Detailliert wird in einer Übersicht des deutschen Ministeriums für wirtschaftliche Zusammenarbeit und Entwicklung aufgezählt: 350 Kindergärten und 50 Schulen seien mit deutscher Hilfe renoviert worden. Insgesamt 300 Millionen Euro flossen demnach seither aus Deutschland “zur Stärkung der Ost-Ukraine”. Das helfe vor allem Binnenflüchtlingen aus den besetzten Gebieten. Auch in Zukunft soll weiter Geld fließen: Ende 2021 habe sich die Bundesregierung mit der Führung in Kiew auf weitere Hilfen über 96,5 Millionen Euro geeinigt “für die Stabilisierung der Ost-Ukraine, die Umsetzung des EU-Assoziierungsabkommens, Energieeffizienz, Gute Regierungsführung und Berufsbildung”. 

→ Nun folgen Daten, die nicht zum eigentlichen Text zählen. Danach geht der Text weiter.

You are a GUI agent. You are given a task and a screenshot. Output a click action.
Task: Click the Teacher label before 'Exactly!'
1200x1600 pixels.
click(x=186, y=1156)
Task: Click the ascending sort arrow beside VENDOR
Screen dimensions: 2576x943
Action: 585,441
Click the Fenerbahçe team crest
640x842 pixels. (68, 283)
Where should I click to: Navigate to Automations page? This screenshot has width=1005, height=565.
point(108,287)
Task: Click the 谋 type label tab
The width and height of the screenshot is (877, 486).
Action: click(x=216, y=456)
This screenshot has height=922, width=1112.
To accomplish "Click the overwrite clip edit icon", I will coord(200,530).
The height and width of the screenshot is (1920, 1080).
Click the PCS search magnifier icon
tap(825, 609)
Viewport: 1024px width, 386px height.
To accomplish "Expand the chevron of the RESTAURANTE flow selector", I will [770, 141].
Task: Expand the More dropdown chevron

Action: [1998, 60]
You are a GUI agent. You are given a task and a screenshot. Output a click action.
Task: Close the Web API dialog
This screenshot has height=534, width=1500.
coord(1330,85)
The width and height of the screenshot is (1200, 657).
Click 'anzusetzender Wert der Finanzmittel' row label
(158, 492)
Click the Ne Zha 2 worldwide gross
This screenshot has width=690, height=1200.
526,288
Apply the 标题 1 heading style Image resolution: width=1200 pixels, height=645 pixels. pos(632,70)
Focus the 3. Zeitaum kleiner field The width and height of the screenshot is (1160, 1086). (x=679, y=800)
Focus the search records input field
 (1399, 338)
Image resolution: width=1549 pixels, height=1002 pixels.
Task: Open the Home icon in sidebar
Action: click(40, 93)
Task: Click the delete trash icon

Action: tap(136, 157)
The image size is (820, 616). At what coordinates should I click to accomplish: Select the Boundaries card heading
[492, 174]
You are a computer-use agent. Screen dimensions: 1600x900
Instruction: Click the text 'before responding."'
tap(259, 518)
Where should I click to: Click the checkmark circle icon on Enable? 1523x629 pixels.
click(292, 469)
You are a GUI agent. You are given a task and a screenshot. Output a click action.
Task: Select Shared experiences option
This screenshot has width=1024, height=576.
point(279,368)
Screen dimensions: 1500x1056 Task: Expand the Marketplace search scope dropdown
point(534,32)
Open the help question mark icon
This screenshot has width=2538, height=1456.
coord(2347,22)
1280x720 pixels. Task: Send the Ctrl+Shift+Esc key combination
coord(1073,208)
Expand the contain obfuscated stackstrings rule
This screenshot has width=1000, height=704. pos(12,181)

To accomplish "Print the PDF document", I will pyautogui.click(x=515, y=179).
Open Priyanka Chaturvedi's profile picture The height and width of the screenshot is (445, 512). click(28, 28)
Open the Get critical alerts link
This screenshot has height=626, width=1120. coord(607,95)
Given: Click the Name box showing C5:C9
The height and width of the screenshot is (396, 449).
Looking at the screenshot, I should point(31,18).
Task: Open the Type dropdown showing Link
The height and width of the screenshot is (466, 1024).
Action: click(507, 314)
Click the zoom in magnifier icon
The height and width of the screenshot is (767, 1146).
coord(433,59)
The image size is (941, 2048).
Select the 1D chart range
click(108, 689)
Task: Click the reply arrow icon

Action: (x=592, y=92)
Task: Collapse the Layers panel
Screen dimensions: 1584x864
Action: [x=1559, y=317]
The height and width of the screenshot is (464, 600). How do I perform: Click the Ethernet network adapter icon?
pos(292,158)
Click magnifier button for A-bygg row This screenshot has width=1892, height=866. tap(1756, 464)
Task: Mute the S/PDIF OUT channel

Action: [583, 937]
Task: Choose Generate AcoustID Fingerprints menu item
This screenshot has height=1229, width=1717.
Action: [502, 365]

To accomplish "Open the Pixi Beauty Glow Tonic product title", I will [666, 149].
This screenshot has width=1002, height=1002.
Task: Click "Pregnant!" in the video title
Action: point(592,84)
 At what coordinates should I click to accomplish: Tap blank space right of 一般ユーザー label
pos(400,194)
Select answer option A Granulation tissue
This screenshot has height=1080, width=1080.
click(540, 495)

Handelsbilanz auf Vor-Pandemie-Niveau

Tatsächlich engagiert sich Deutschland mehr in der Ukraine als jedes andere Land der Europäischen Union. Das liegt in der Natur der Sache - es ist das bevölkerungsreichste Land im EU-Gefüge der 27 Mitgliedsstaaten. Und das zeigt sich besonders in den deutsch-ukrainischen Wirtschaftsbeziehungen: Die erweisen sich als überraschend robust selbst seit Beginn des aggressiven russischen Truppenaufmarsches in der Nachbarschaft der Ukraine. Das Interesse deutscher Unternehmerinnen und Unternehmer, in der Ukraine Geschäfte zu machen, ist ungebrochen: "Wir hatten noch nie so viele Anfragen wie in den letzten Monaten", sagt Alexander Markus, der Vorsitzende der Deutsch-Ukrainischen Industrie- und Handelskammer in Kiew, im Gespräch mit der DW. Mehr noch: 2021 erholte sich die Handelsbilanz zwischen Deutschland und der Ukraine in nur einem Jahr vollständig von dem Einbruch durch die Covid-19-Pandemie im Vorjahr, so Markus.

Ukraine | Lebensmittelgeschäft in Kiew
Deutschland und die Ukraine verbinden intensive HandelsbeziehungenBild: Maxym Marusenko/NurPhoto/picture alliance

Es liegt jetzt wieder bei 7,7 Milliarden Euro und damit fast so hoch wie zwischen Deutschland und dem ukrainischen Nachbarland und EU-Mitglied Rumänien, das etwa halb so viele Einwohner hat wie die Ukraine. Die Ukraine exportierte Waren und Dienstleistungen im Wert von 2,8 Milliarden Euro nach Deutschland. Deutsche Unternehmen machten in der Ukraine Geschäfte im Wert von 4,9 Milliarden Euro. Also auch die wirtschaftliche Vernetzung zwischen der Ukraine und Deutschland ist so stark wie mit keinem anderen Land in der Europäischen Union. Rund 2000 deutsche Firmen sind nach den Zahlen der Handelskammer in der Ukraine aktiv. Sie machen gute Geschäfte in der Ukraine und liefern alles Mögliche, was die deutsche Industrie so produziert – aber eben keine Waffen.

Dieser Text wurde am 10. Februar 2022 aktualisiert.